Notification

×

Iklan

Iklan

Indeks Berita

Marak Narkoba di Kalangan Remaja: Fenomena Apa?

Jumat, 15 Agustus 2025 | 12:58 WIB Last Updated 2025-08-15T05:58:15Z

TintaSiyasi.id -- Narkoba masih menggila. Mirisnya, justru marak di kalangan remaja, generasi penerus bangsa. Saat memberikan kuliah umum di Universitas Indonesia (UI) Depok, Jawa Barat, Rabu (6/8), Kepala Badan Narkotika Nasional (BNN) Komisaris Jenderal Polisi Marthinus mengungkapkan, sebanyak 312 ribu anak usia remaja (15-25 tahun) di Indonesia terpapar narkotika dari angka prevalensi penyalahgunaan narkotika pada tahun 2023 sebesar 1,73 persen atau setara 3,33 juta orang (antaranews.com, 9/8/2025).

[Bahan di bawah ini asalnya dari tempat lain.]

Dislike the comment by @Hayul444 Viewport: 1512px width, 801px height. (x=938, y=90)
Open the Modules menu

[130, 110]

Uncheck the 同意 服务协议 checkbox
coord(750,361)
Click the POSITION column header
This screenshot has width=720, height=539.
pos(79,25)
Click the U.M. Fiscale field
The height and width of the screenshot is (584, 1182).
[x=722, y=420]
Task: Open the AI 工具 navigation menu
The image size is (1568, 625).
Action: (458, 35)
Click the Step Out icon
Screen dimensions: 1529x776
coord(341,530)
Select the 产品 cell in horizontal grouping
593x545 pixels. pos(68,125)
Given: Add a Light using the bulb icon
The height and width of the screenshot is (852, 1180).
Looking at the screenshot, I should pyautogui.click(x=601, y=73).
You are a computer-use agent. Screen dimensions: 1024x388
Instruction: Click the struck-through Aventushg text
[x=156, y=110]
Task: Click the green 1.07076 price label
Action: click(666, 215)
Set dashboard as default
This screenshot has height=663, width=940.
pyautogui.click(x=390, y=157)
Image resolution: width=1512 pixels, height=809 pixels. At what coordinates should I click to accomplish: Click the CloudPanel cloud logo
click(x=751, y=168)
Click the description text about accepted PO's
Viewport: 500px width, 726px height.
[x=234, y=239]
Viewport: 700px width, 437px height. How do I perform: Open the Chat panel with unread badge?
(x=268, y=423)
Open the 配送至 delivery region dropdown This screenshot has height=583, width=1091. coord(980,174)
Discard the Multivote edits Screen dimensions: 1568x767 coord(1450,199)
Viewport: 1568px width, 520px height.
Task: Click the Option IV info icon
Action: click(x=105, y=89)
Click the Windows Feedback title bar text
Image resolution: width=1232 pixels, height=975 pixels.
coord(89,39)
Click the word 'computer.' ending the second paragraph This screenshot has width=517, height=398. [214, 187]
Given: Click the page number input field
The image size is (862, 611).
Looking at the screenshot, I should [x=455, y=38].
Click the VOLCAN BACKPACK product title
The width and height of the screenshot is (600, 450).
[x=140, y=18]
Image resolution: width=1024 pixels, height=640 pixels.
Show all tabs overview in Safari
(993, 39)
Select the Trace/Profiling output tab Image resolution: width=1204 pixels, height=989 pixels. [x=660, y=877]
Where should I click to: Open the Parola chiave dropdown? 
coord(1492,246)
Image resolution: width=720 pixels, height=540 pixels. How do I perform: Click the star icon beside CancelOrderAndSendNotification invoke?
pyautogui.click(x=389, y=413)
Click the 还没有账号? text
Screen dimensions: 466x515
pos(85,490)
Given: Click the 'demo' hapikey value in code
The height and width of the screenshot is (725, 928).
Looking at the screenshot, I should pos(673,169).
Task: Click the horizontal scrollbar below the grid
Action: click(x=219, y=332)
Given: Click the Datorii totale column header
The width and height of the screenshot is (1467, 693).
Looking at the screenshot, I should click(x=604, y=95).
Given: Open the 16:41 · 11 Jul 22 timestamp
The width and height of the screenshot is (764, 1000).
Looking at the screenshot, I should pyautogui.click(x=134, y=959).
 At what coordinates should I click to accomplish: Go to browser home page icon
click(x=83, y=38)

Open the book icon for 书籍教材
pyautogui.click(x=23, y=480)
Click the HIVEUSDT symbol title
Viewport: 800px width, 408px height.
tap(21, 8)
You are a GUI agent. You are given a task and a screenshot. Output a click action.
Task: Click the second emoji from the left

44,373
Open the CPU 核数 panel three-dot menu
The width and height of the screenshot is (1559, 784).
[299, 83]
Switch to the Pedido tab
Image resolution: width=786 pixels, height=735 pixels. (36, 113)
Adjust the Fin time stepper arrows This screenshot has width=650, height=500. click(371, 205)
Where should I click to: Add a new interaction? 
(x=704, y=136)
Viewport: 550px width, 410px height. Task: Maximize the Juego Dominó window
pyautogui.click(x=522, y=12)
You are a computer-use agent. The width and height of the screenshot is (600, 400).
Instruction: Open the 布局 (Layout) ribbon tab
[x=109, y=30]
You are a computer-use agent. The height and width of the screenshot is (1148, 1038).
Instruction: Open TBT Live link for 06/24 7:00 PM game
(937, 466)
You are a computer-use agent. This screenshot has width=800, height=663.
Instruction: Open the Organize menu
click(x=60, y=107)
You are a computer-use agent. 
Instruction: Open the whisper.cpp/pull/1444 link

Bahkan tak hanya menjadi pengguna, mahasiswa dan pelajar pun terlibat dalam peredaran narkoba. Beberapa di antara mereka ditangkap karena mengedarkan dan menjual narkoba ke pembeli lain. Modus perdagangan narkoba pun beragam. Para oknum memiliki seribu cara untuk mengedarkan narkoba dengan cara ilegal. Dari modus produk brownies, keripik pisang, hingga air mineral. Terbaru, ada narkotika jenis baru yang dicampurkan ke cairan rokok elektrik alias vape (krjogja.com, 29/7/2025).

Berbagai upaya sebenarnya telah dilakukan. BNN kini semakin gencar melakukan edukasi dan pencegahan melalui berbagai program, termasuk sosialisasi di sekolah dan universitas, pembentukan satgas anti-narkoba di lingkungan pelajar, serta kolaborasi dengan kementerian dan lembaga pendidikan. 

Demikian pula, aparat sering menangkap pengedar narkoba beserta jaringannya. Namun nyatanya, peredaran barang haram tak lantas hilang. Ya, inilah salah satu potret buram penerapan sistem sekularisme liberal kapitalistik. Sangat mungkin, terus maraknya narkoba tak lepas dari keberadaan sistem rusak tersebut.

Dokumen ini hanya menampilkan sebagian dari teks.